Accuracy of PET/CT for the Detection of Synchronous Malignant Lesions in Patients With Endoscopically Obstructive Colorectal Cancer
Cemil Burak Kulle, Mehmet Iskender Yıldırım, Halil Alper Bozkurt, Emine Göknur Işık, Melek Büyük, Neslihan Berker, İlker Özgür, Mehmet Türker Bulut, Metin Keskin, Adem BayraktarBackground:
This study aimed to assess the diagnostic performance of positron emission tomography/computed tomography (PET/CT) in detecting synchronous malignant lesions in the proximal colon in endoscopically obstructive left-sided colorectal cancer.
Materials and Methods:
All patients with a biopsy-proven left-sided endoscopically obstructive colorectal cancer who had a preoperative PET/CT scan and a postoperative total colonoscopy within 6 months after the index surgery between January 2015 and July 2024 at a comprehensive cancer center were enrolled into the study.

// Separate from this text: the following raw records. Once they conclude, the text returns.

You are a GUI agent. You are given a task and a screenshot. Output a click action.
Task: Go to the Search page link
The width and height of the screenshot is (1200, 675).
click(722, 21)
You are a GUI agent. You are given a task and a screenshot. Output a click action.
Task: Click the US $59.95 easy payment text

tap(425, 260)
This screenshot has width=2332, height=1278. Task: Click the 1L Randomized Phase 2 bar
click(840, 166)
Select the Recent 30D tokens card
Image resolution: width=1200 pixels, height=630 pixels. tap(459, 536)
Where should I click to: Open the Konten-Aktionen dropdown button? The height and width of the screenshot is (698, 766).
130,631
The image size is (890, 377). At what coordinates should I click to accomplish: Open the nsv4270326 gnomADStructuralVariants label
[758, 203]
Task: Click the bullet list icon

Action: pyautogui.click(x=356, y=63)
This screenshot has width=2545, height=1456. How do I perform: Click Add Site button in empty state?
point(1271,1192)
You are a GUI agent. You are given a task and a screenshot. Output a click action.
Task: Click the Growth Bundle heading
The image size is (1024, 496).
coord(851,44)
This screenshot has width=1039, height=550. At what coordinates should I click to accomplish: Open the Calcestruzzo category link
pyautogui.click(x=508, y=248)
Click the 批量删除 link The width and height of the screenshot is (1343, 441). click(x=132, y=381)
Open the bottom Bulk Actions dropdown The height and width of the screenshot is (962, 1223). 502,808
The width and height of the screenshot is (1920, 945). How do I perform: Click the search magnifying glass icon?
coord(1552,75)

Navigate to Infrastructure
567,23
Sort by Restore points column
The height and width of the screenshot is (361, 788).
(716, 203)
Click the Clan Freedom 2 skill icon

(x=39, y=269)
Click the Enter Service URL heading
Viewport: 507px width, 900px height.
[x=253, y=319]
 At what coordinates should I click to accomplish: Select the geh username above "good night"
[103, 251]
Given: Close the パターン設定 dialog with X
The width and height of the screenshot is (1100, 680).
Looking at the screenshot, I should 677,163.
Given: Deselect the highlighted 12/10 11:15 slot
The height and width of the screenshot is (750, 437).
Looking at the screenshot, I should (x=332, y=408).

The synchronous malignant lesions on PET/CT were confirmed with the pathologic examination of the subtotal/total colectomy specimen and postoperative total colonoscopy. The primary endpoint was to evaluate the diagnostic performance of PET/CT in detecting synchronous malignant lesions, and the second endpoint was to determine the ability of PET/CT to distinguish malignant lesions from advanced adenomas.
Results:
Out of 90 patients, 50 (55.6%) were male with a mean age of 62.46±10.81 years. The obstructing malignant lesions detected on colonoscopy were located in the rectum, n=8 (8.9%), rectosigmoid junction, n=29 (32.2%), sigmoid colon, n=31 (34.4%), descending colon, n=16 (17.8%), and distal part of the transverse colon, n=6 (6.7%). Nine areas of abnormal fluorodeoxyglucose (FDG) uptake on PET/CT in the proximal part of the colon with a mean SUVmax value of 19.23 (range: 6.4-42) were identified in 6 patients. Four patients with synchronous lesions on PET/CT underwent a total colectomy. Two patients with synchronous lesions on PET/CT were treated with segmental resection with subsequent postoperative endoscopic submucosal dissection (ESD) for the synchronous lesion. The detection rate of PET/CT for synchronous malignant lesions was 4.4% (n=4) with a sensitivity, specificity, positive predictive value (PPV), negative predictive value (NPV), and accuracy of 100%, 94.4%, 44.4%, 100%, and 94.6%, respectively.
Conclusions:
PET/CT demonstrated a high sensitivity and a high negative predictive value in detecting synchronous malignant lesions located in the proximal colon distal to the obstructing left-sided colorectal cancer. As a result, patients underwent a single-stage surgery and were spared from an unnecessary second surgical intervention.